### Documento fuente

Como se puede ver, ambos extremos son verdad y todo depende del
acento. Pero ojo, se trata de un dilema discursivo.
Estamos tocando fibra
sensible. En los años sesenta la corriente teórica del
estructuralismo asumió el llamado giro lingüístico, un proceso
teórico que subrayaba la importancia del lenguaje en toda práctica
política. Las enseñanzas de esa novedad fueron muchas, pero los
excesos también. Althusser disolvió al sujeto en su teoría y los
autores postestructuralistas como Foucault o Derrida llevaron al
extremo algunas de esas conclusiones hasta llegar a la conocida
sentencia de este último en la que afirmaba que «no hay nada fuera
del texto». Estos autores son habitualmente considerados los
escritores posmodernos, que nos aportan numerosas enseñanzas pero
enfrentan límites muy claros. En este caso el más evidente era su
infravaloración del mundo material. Durante los últimos años* he
insistido en subrayar los límites de este tipo de enfoque, sin
criminalizarlo, y he recordado la necesidad de incorporar
especialmente la economía política en el análisis (una
consecuencia de hacer del discurso el centro es que la economía
tiende a esfumarse).
Aquí está precisamente
el problema. Aunque los extremos del dilema parezcan antagónicos
(entre el «ciudadanista» y el «obrerista», por ejemplo) en
realidad comparten la misma matriz: ambas posiciones limitan su
análisis al ámbito discursivo y se olvidan de la materialidad del
discurso. Ambas posiciones parecen flotar en el aire, desconectadas
de una realidad que es siempre cambiante. Sí, reconocen la realidad
material pero la dan como dada. Nos dicen que como la mayoría de la
población es de derechas nosotros debemos ser de derechas para
ganar, o nos dicen que como somos clase trabajadora basta con citar
esto mismo mucho y fuerte en nuestros discursos. Como el genio de la
lámpara, vendrá a nuestro encuentro. Pero, ¿realmente estamos
obligados a elegir? ¿no podemos acaso cambiar la realidad material
sobre la que queremos incidir electoralmente?
La propuesta de IU
La propuesta que
intentamos poner en marcha desde Izquierda Unida va por ahí.

######
### Material proporcionado

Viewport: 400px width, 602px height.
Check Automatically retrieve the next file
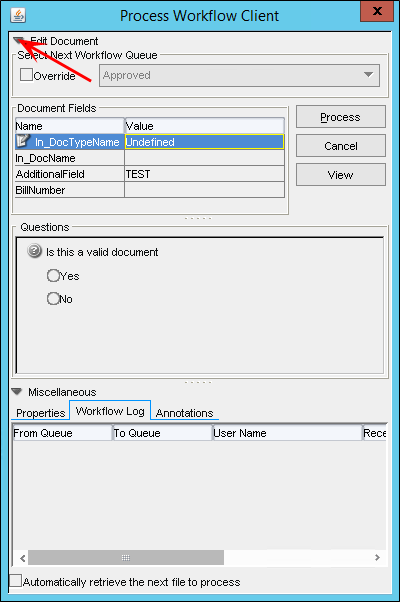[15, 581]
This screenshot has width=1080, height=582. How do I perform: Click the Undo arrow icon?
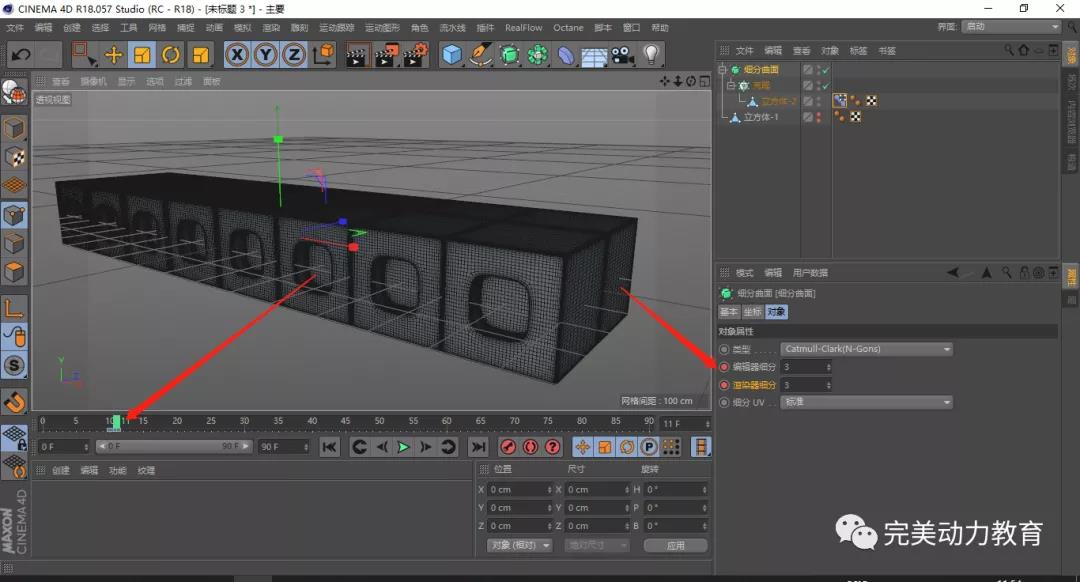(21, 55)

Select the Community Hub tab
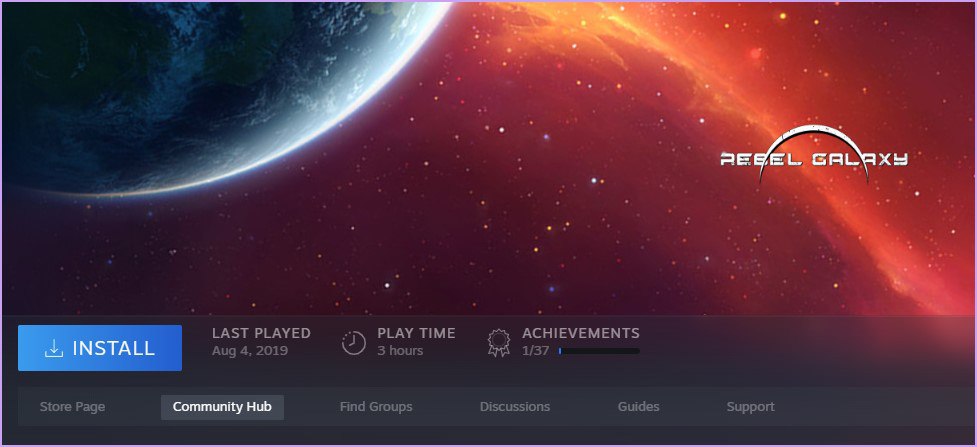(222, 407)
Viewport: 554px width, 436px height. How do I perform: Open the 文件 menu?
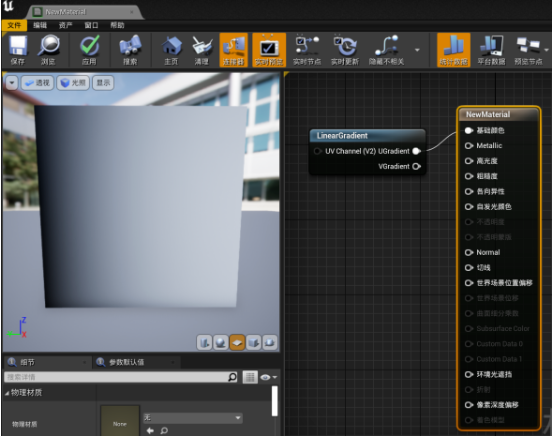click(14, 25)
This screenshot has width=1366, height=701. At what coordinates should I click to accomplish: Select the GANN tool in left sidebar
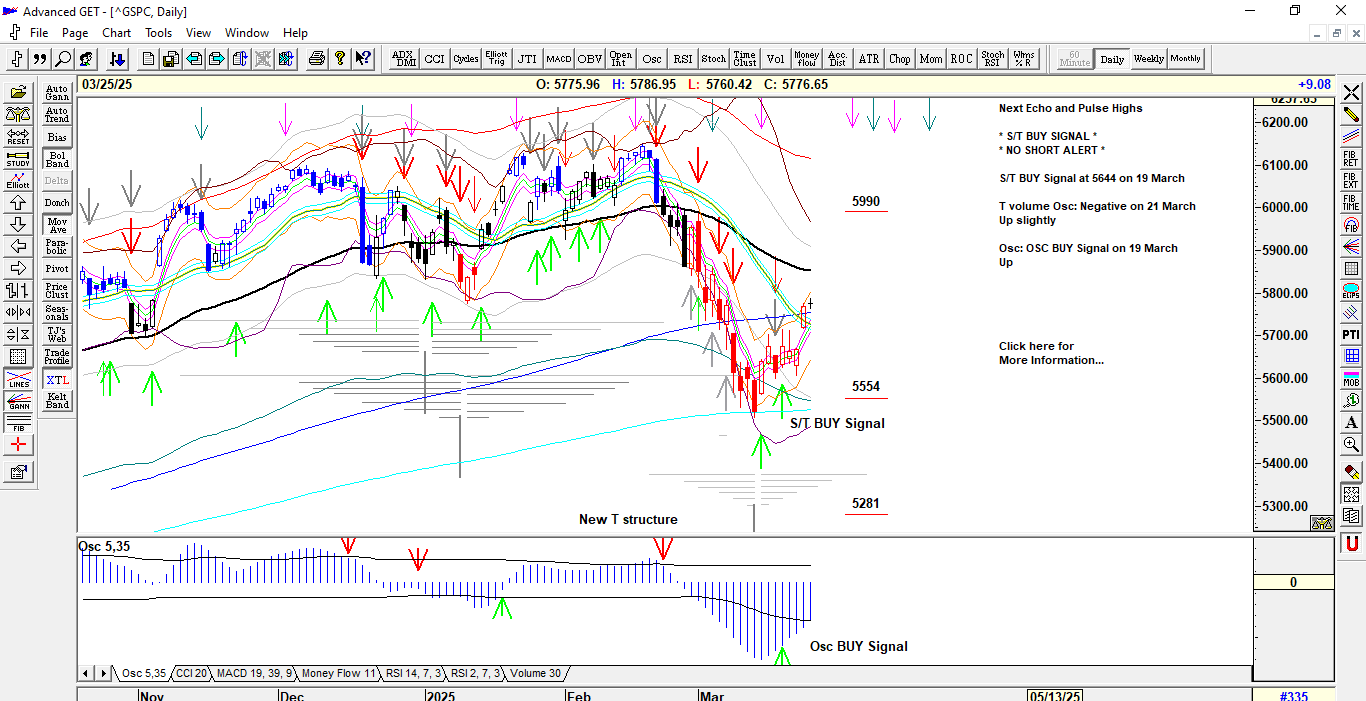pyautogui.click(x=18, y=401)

######

▶ [Tareas pendientes]:
A: Pasa al inglés esta oración del documento fuente: «Estos autores son habitualmente considerados los escritores posmodernos, que nos aportan numerosas enseñanzas pero enfrentan límites muy claros.»
B: Prosigue el documento fuente sobre el giro lingüístico y la propuesta de Izquierda Unida a partir de su última oración.

▶ [Respuestas]:
A: These authors are usually regarded as the postmodern writers, who offer us many lessons but face very clear limits.

B:
Tratamos de escapar de ese dilema centrándonos en lo
material-práctico. Pensamos que la presencia en el conflicto y en
los espacios de socialización es parte esencial de la construcción
de la identidad de clase, es decir, que es en la praxis cuando se
crea la subjetividad. Pongo un ejemplo: yo no soy de clase
trabajadora per se, sino porque a partir de mi experiencia y mis
condiciones de vida alguien me ha explicado que eso es ser clase
trabajadora. Y es verdad que la clase trabajadora industrial es
actualmente una minoría, pero podemos construir la idea de que
tenemos mucho más en común (clase trabajadora en general, clases
populares, familias trabajadoras…). Y sin embargo esa construcción
no es automática sino que se debe trabajar. Esto es lo que traté de
explicar con el ejemplo del conflicto del taxi. ¿Cómo conseguimos
que las personas autoconsideradas de «clase media» pero
precarizadas e inseguras sientan que son en realidad «clases
populares» o «familias trabajadoras» y que por lo tanto están
unidas a nuestros intereses? Estando en los barrios donde están esas
personas, en sus bares, en sus lugares de socialización -pero
también en sus whatsapp-, con una propuesta política bien
elaborada. No pretendo que unamos a las clases altas, pues creo en la
lucha de clases y eso es imposible, pero bastaría con sumar a los
que sufren las consecuencias más nefastas del capitalismo. No son el
99% pero suman para ganar elecciones, especialmente en períodos de
crisis.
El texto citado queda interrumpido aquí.